Published On: May 8th, 2018

My wife is an elegant, well-educated, well-read woman. She is also a grand southern lady, though, and in addition to all the good this brings into my life, it sometimes leads to humor. Every so often, she breaks out a “southernism” that cracks me up. For example, when we were considering how we might finish some work on our house, she once said, “Let’s just hire it done!” She said this with such an accent that it caught me off-guard. Trust me, some strong kissing ensued! I love the southern in my wife.

Now, I mention this phrase because I’m concerned about a bad tendency in some hiring I’ve witnessed recently. Firms today want their senior execs to be strong in a huge variety of areas. They want them to be good speakers, great at PR, skilled at fundraising, experts in accounting, knowledgeable in HR, technologically adept, up to speed in all legal matters, masters of the specific work of the company, great dancers—well, you get the point.

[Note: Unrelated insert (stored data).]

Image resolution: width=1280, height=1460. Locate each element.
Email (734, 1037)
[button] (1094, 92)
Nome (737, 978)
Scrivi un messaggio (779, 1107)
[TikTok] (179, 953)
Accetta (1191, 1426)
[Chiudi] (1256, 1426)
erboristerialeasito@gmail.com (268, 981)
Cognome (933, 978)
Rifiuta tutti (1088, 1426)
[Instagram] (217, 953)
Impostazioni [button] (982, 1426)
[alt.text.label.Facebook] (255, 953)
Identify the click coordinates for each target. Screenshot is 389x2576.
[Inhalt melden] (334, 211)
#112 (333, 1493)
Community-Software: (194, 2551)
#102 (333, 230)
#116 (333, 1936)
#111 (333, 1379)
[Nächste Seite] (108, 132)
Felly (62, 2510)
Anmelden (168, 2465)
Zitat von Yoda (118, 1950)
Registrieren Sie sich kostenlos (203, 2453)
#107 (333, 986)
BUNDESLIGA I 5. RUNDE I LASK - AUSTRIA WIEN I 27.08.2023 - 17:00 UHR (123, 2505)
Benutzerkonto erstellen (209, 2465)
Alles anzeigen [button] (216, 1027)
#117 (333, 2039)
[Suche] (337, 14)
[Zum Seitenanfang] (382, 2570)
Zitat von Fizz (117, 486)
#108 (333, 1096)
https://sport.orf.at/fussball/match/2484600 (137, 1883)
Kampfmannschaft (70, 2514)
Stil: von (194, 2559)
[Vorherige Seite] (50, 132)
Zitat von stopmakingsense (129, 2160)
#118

The problem is that they end up with generalists rather than skilled and exceptional specialists. In other words, they can end up with execs that are a mile wide and an inch deep, execs who are jacks of all trades but masters of none. A friend of mine calls these kind of people Swiss Army Knives, people who have many blades and tools but usually only of medium or low quality.

I’m not trying to be insulting. There is a place for the generalists in this world. I consider myself a generalist. Yet if firms only hire generalists—Swiss Army Knives—they won’t have the stellar, finely-honed, specific skills all firms need in order to succeed.

I know of a university that is looking for a president. I’m sure they are looking for a good-looking person who can raise money and raise the profile of the school as well. There is nothing wrong with this. Yet this school already has a temporary president in place who is wise, experienced in growing academic programs, skilled at leading both faculties and students, expert in accreditation processes and, by the way, a fine professor and scholar. He’s just not a natural at the glad-handing and flashy people skills. What this school should do is keep this man in place and when it comes to the PR side of the job, “hire it done.”

In other words, they shouldn’t lose the depth and skill of a man just because he isn’t a generalist—just because he doesn’t have every feature of a university board’s dream candidate. Turn him loose at what he does well and as for the rest, “hire it done.”

This is one of the arts of hiring. We find good people. We deploy them in their strengths. We set them in teams so their weaknesses are rounded out by people of complementary skills. All else we contract out. Successful firms take all types—introverts and extroverts, geeky technicians and PR teams filled with big personalities, specialists who are one-dimensioned and generalists who can see the big picture and hold it all together.

Take a look at your hiring and ask yourself if you have moderate results because you hire generalists of moderate skill. Dare to hire the specialists. As for what they lack—in the immortal words of my southern wife—“hire it done.”